(Input data)
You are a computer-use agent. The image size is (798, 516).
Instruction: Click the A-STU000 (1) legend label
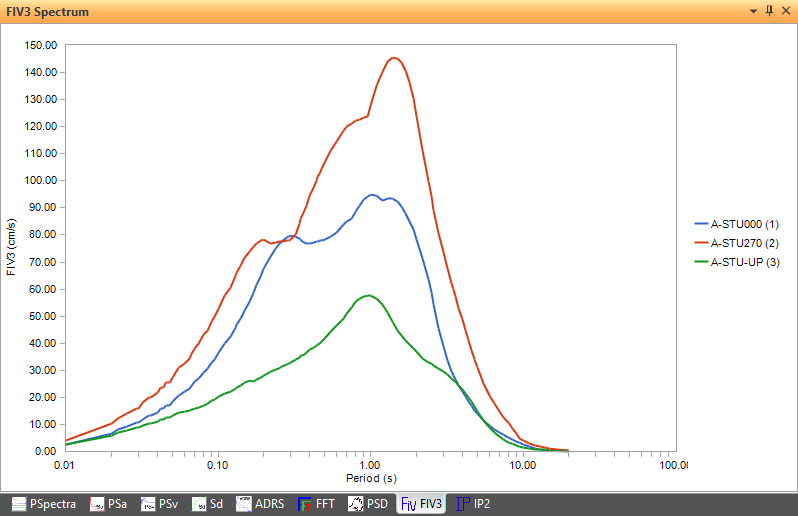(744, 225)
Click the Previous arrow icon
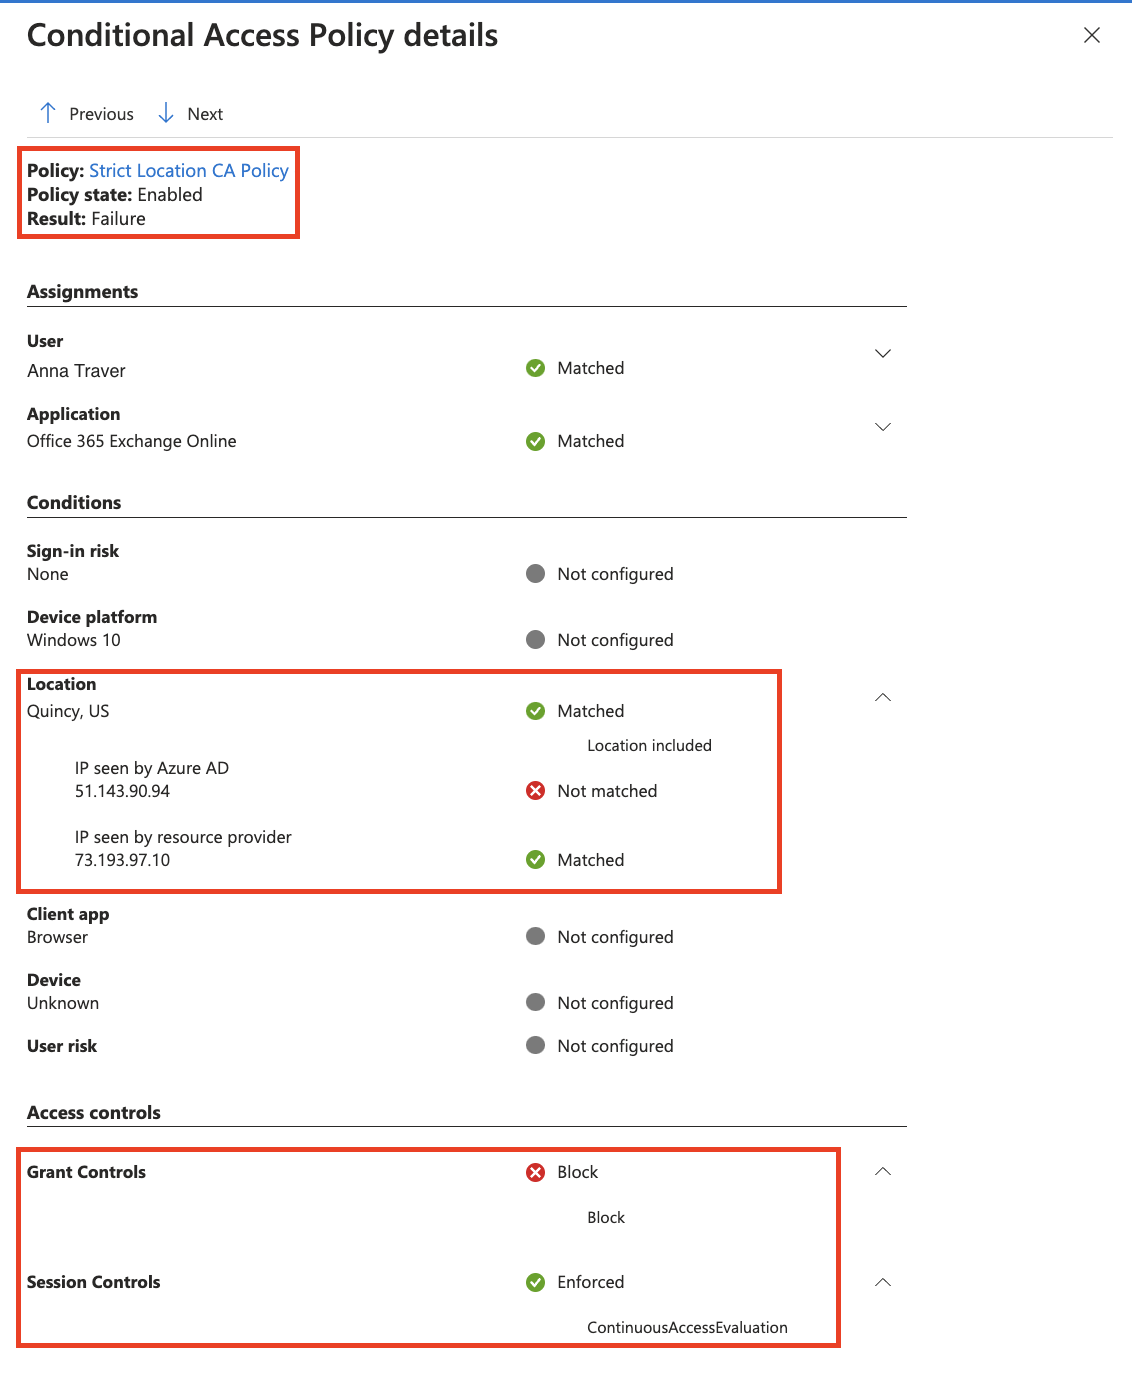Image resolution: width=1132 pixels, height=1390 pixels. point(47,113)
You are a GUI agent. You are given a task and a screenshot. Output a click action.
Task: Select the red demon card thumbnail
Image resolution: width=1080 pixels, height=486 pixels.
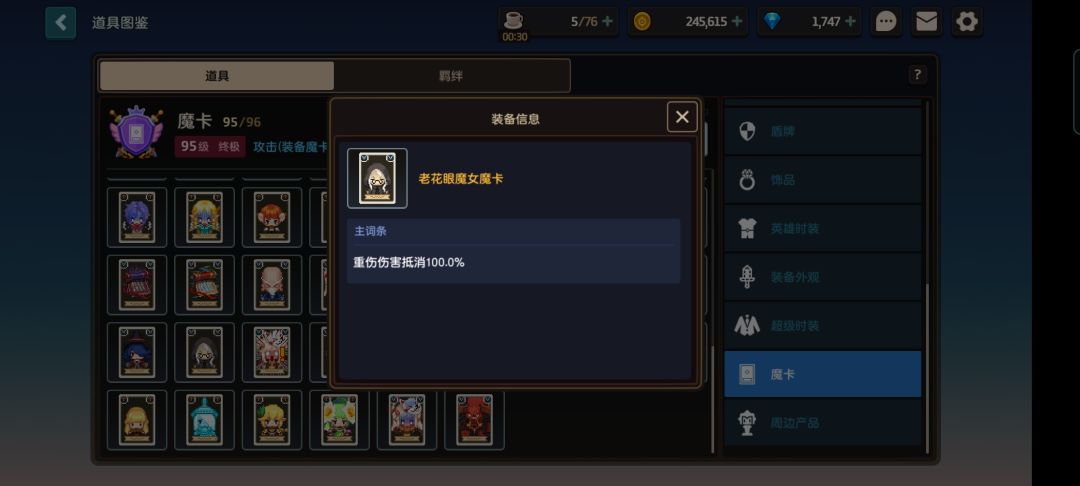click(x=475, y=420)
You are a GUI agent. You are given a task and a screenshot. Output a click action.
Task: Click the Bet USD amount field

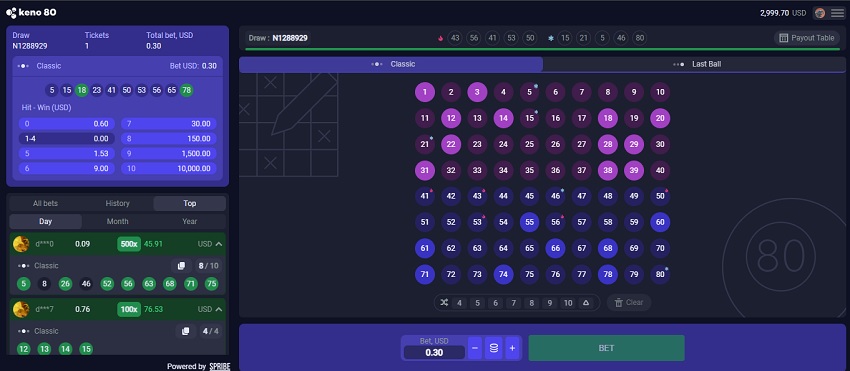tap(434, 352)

---

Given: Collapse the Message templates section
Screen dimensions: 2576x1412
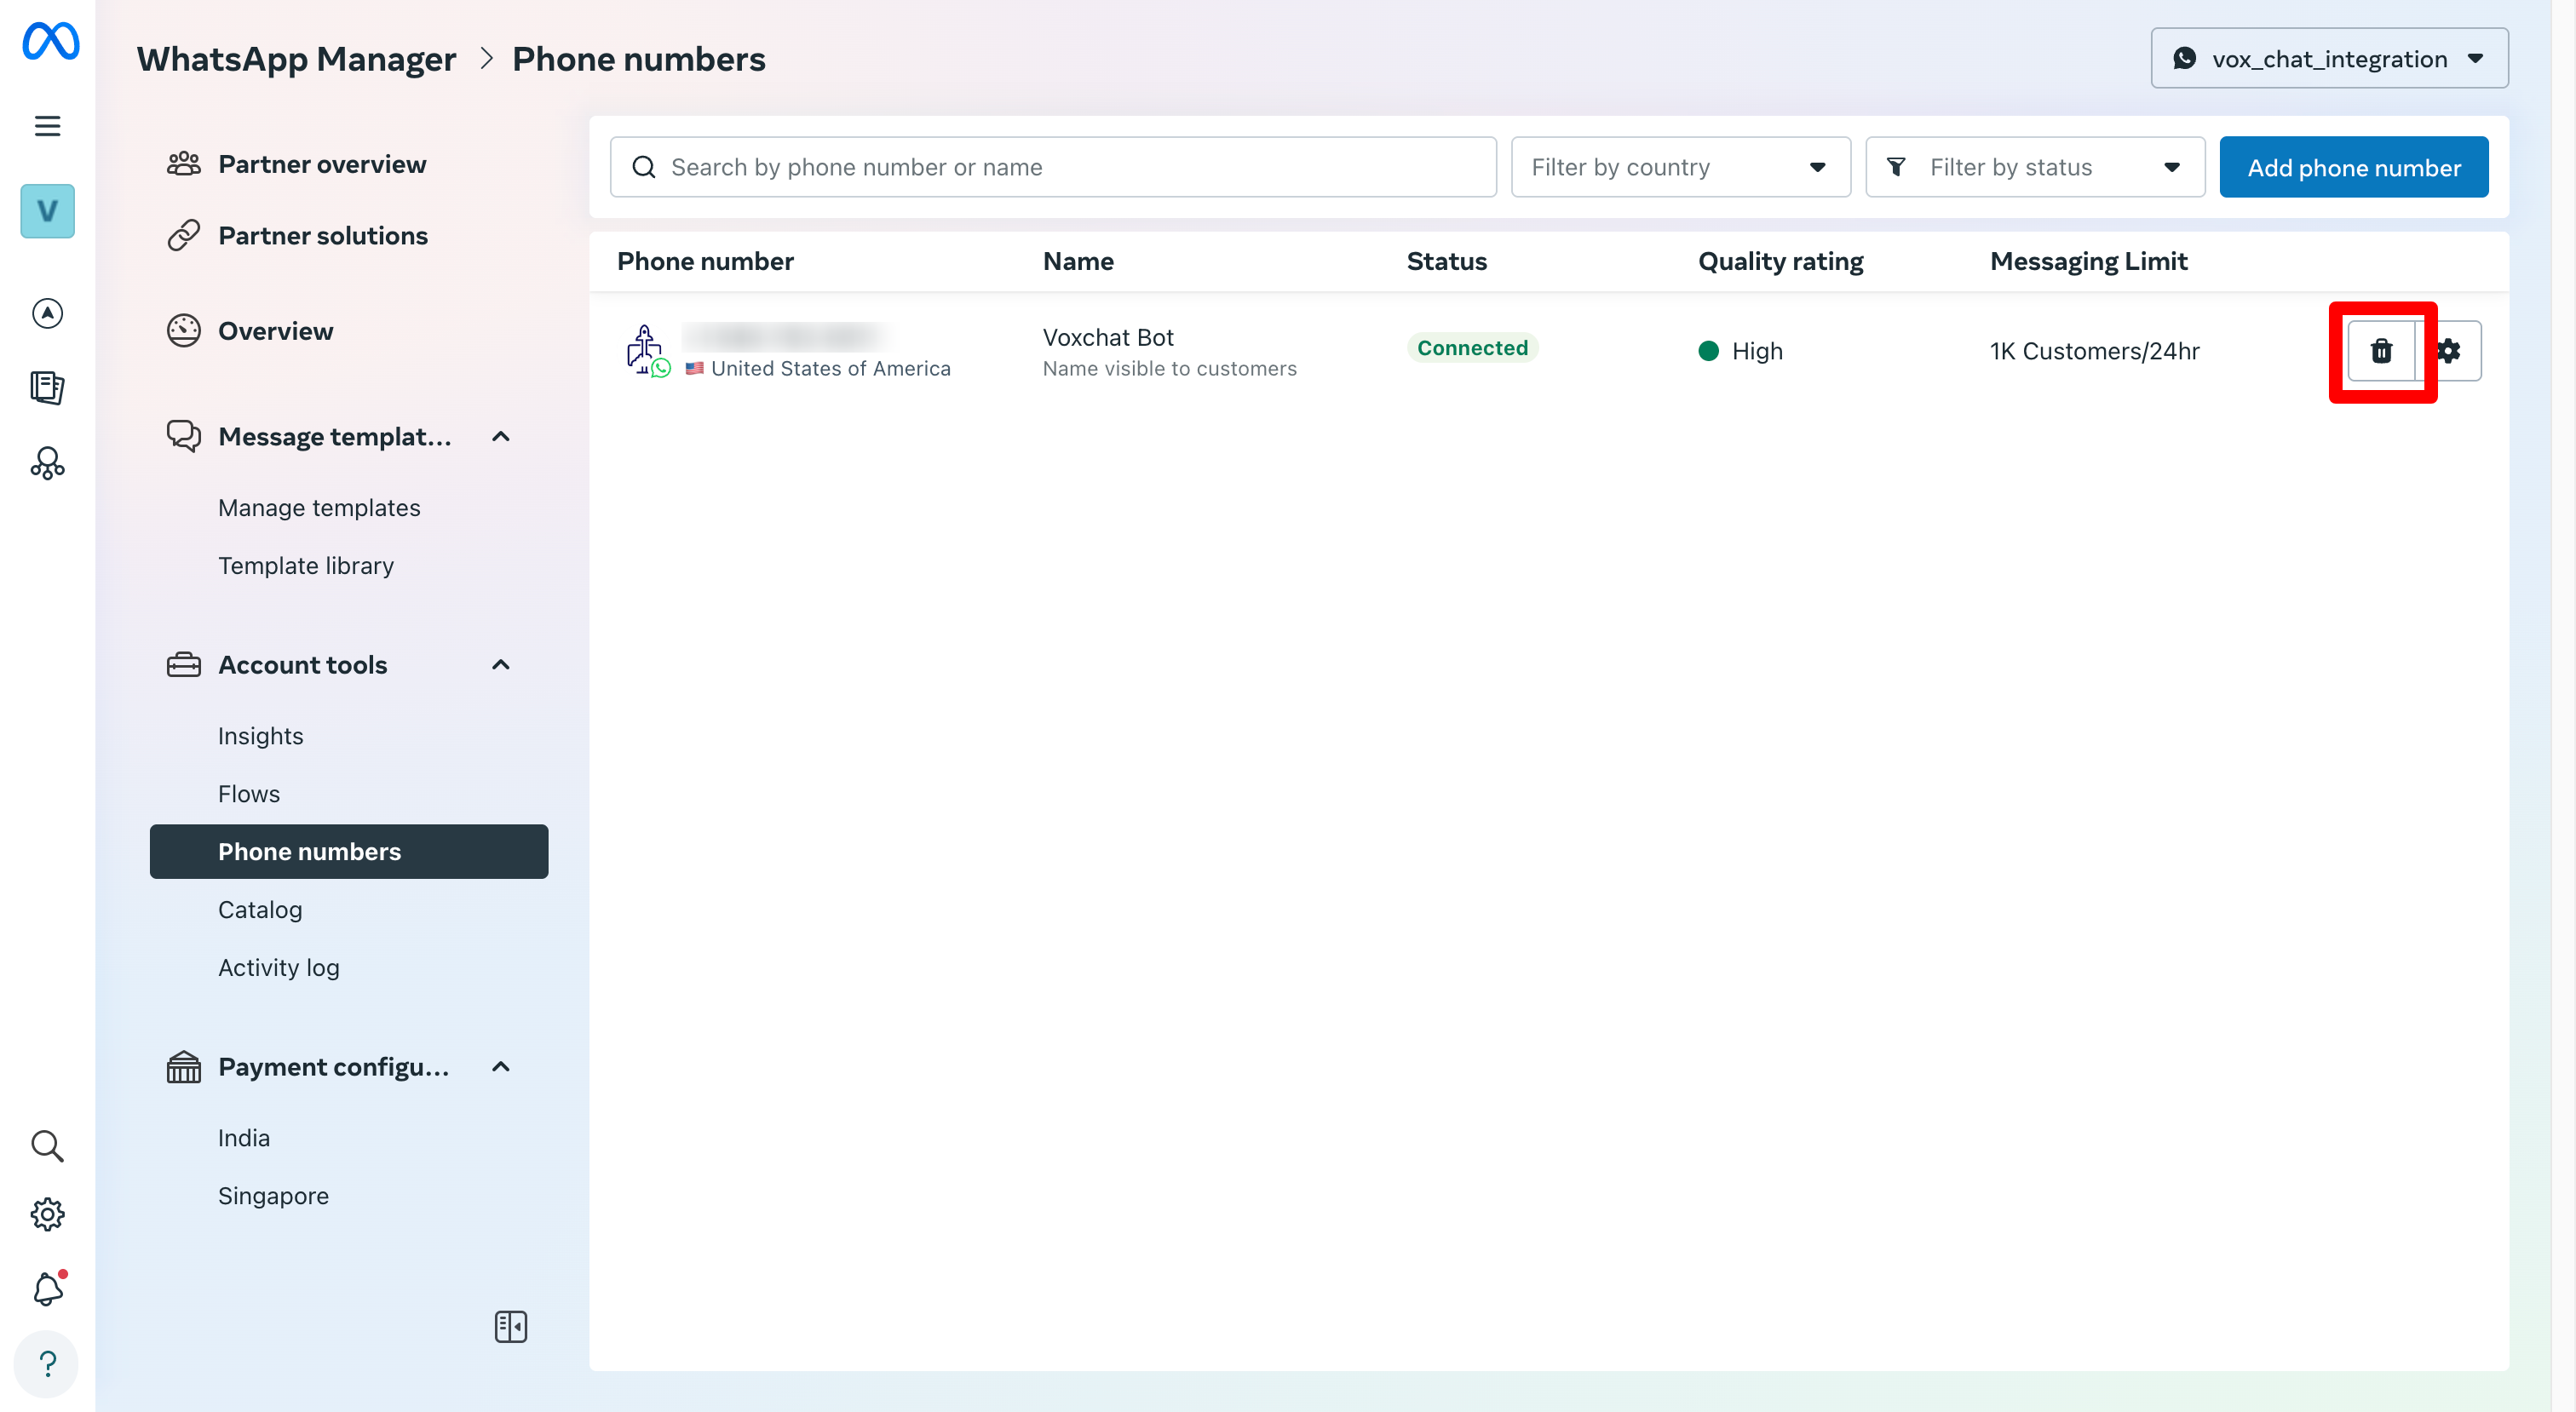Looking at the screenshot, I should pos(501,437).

--

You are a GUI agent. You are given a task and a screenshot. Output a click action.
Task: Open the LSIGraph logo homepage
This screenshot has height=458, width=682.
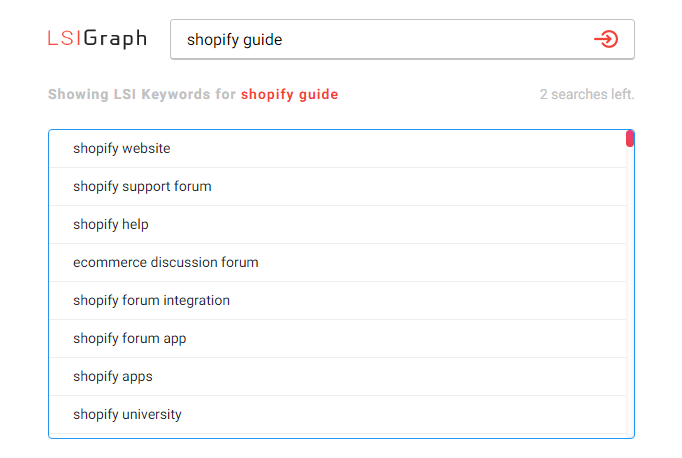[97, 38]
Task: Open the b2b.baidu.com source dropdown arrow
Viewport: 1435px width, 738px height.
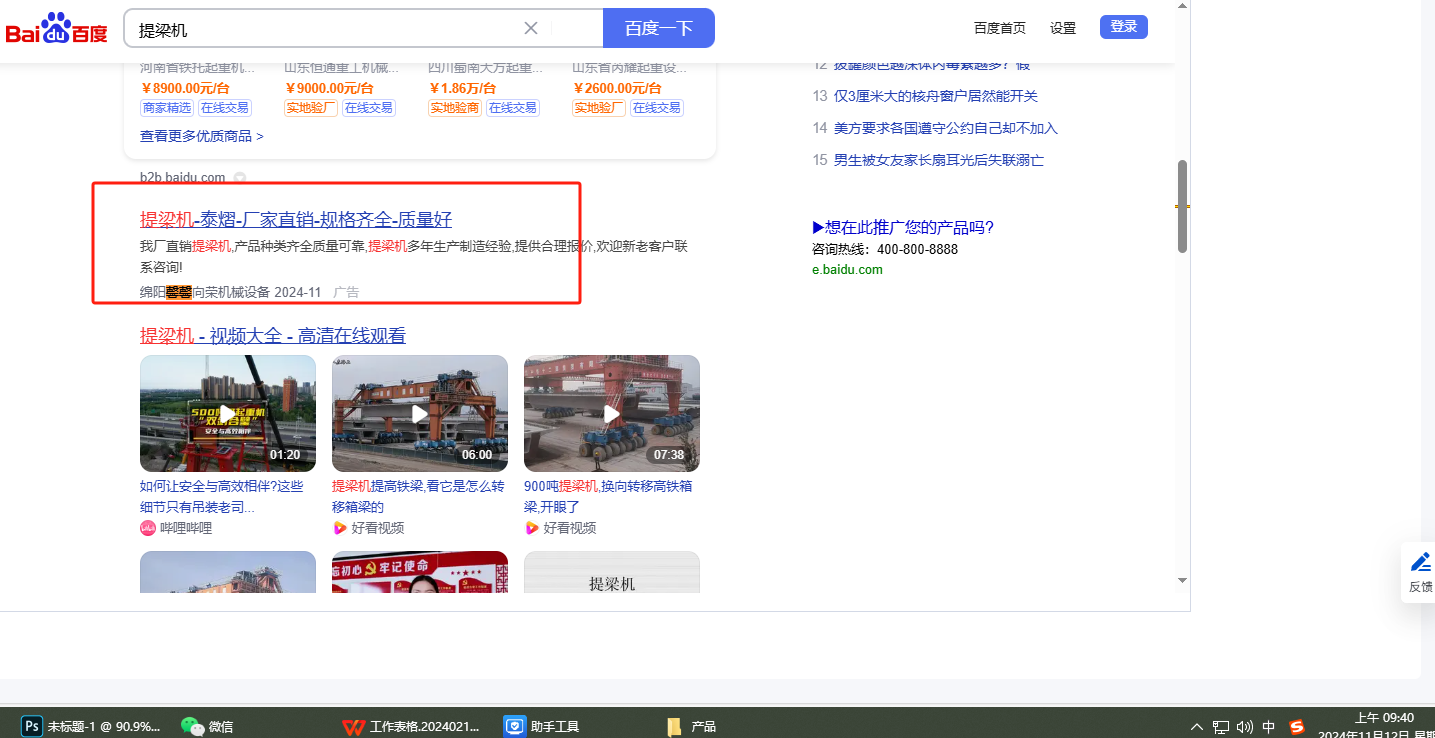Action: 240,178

(Task to carry out)
Please rewrite the part of the listing that opens with the line containing "You are a computer-use" and closes with the line containing "tap(434, 352)", replacing "thumbnail" with "tile" and leaving everything else unchanged. Omit the pictures and give only those lines.

(Reply to the exercise)
You are a computer-use agent. The image size is (798, 516).
Instruction: Click the A-STU000 (1) legend label
(744, 225)
Click the Previous arrow icon
Image resolution: width=1132 pixels, height=1390 pixels. point(47,113)
You are a GUI agent. You are given a task and a screenshot. Output a click action.
Task: Select the red demon card tile
Image resolution: width=1080 pixels, height=486 pixels.
click(x=475, y=420)
You are a GUI agent. You are given a task and a screenshot. Output a click action.
Task: Click the Bet USD amount field

tap(434, 352)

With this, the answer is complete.